Copy out every one of these lines word for word, without the pictures.

**** Excerpted data

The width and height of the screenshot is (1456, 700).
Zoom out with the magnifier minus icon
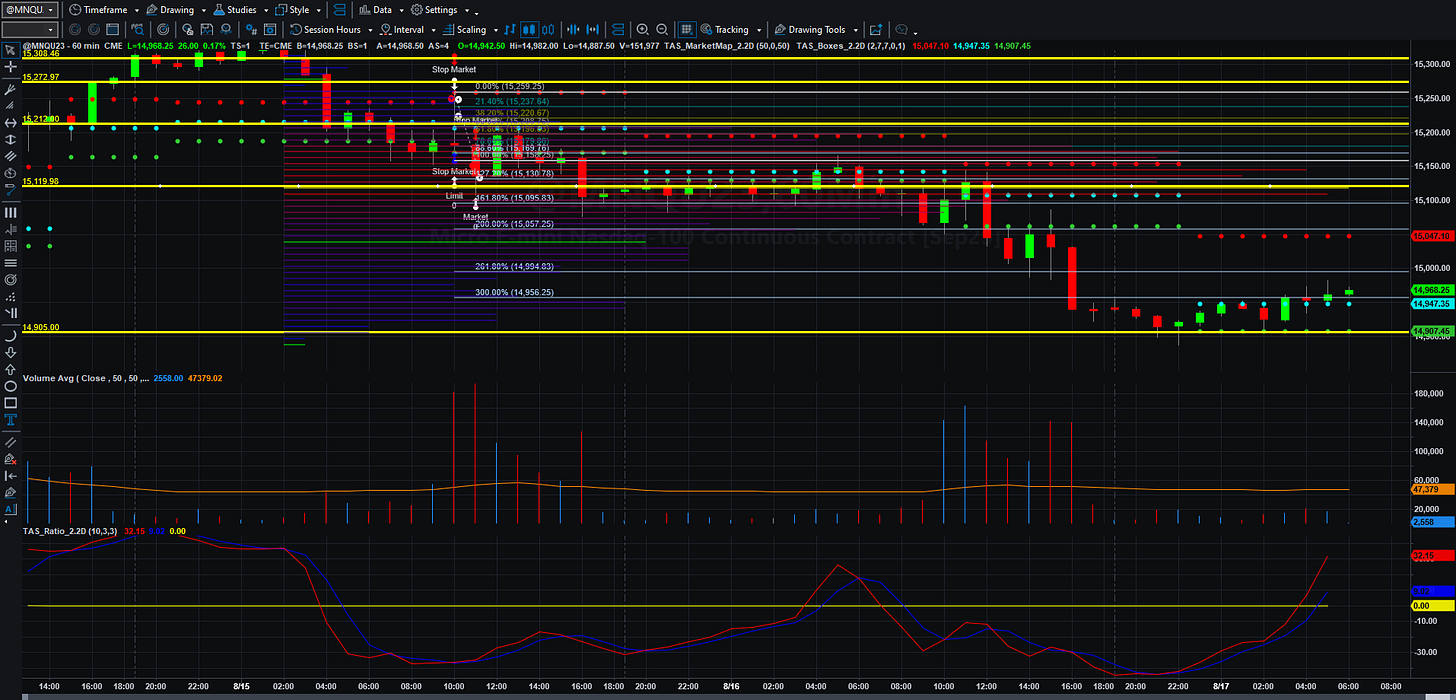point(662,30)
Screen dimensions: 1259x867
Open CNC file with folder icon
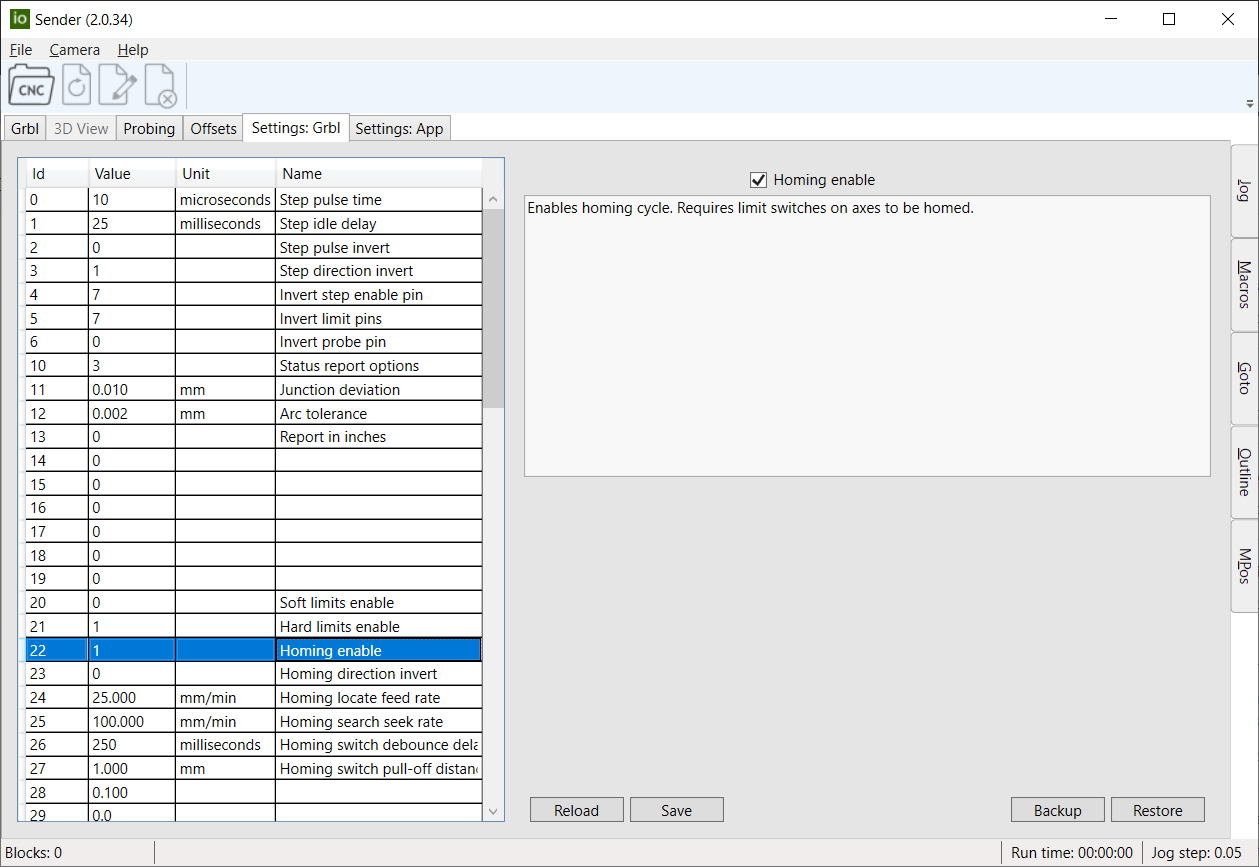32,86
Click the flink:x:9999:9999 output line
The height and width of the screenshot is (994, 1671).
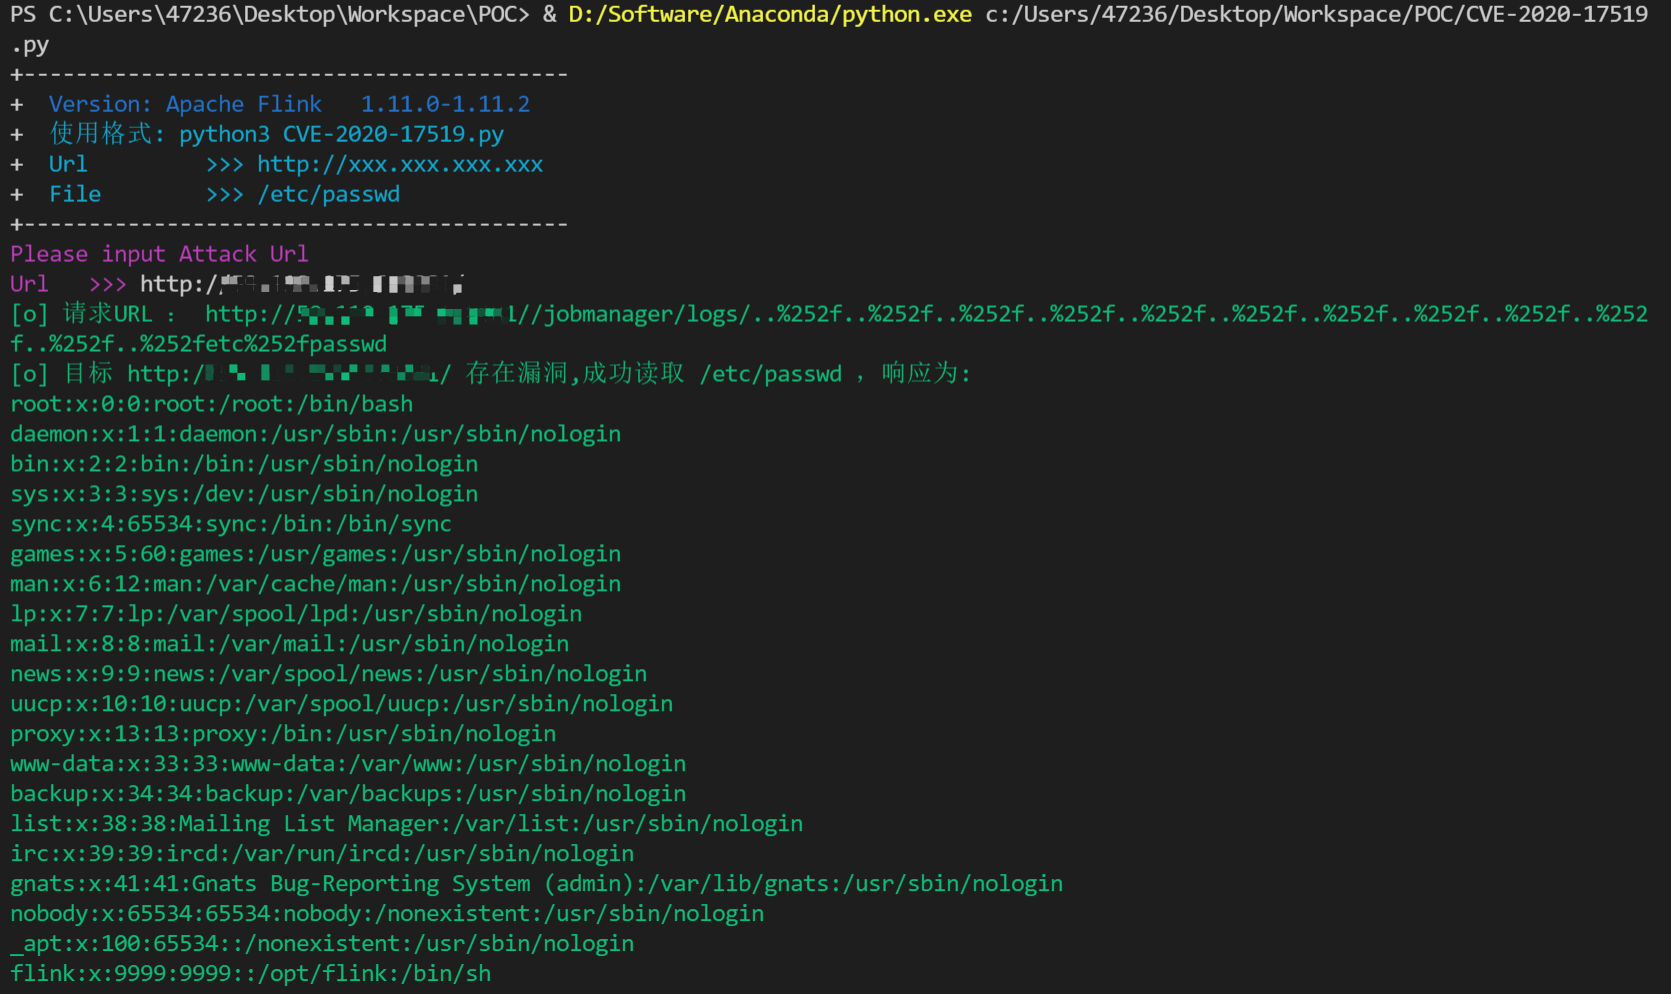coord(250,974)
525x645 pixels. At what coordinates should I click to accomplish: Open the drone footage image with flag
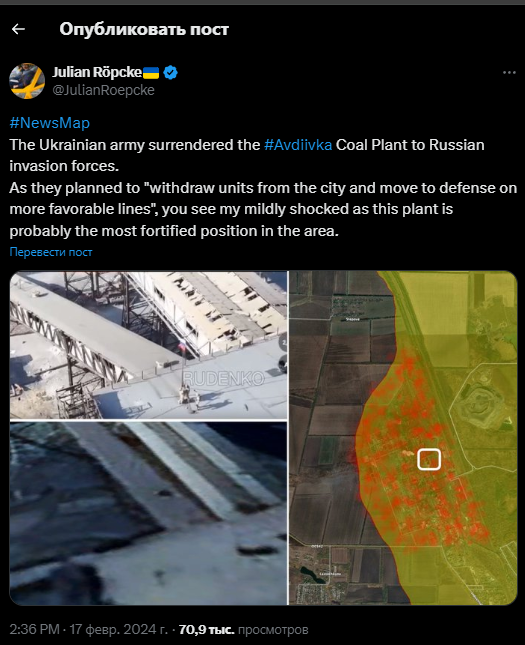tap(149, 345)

********

[Result of this exercise]:
The width and height of the screenshot is (1456, 700).
Zoom out with the magnifier minus icon
point(662,30)
Screen dimensions: 1259x867
Open CNC file with folder icon
32,86
Click the flink:x:9999:9999 output line
The height and width of the screenshot is (994, 1671).
coord(250,974)
525x645 pixels. At what coordinates should I click to accomplish: Open the drone footage image with flag
tap(149, 345)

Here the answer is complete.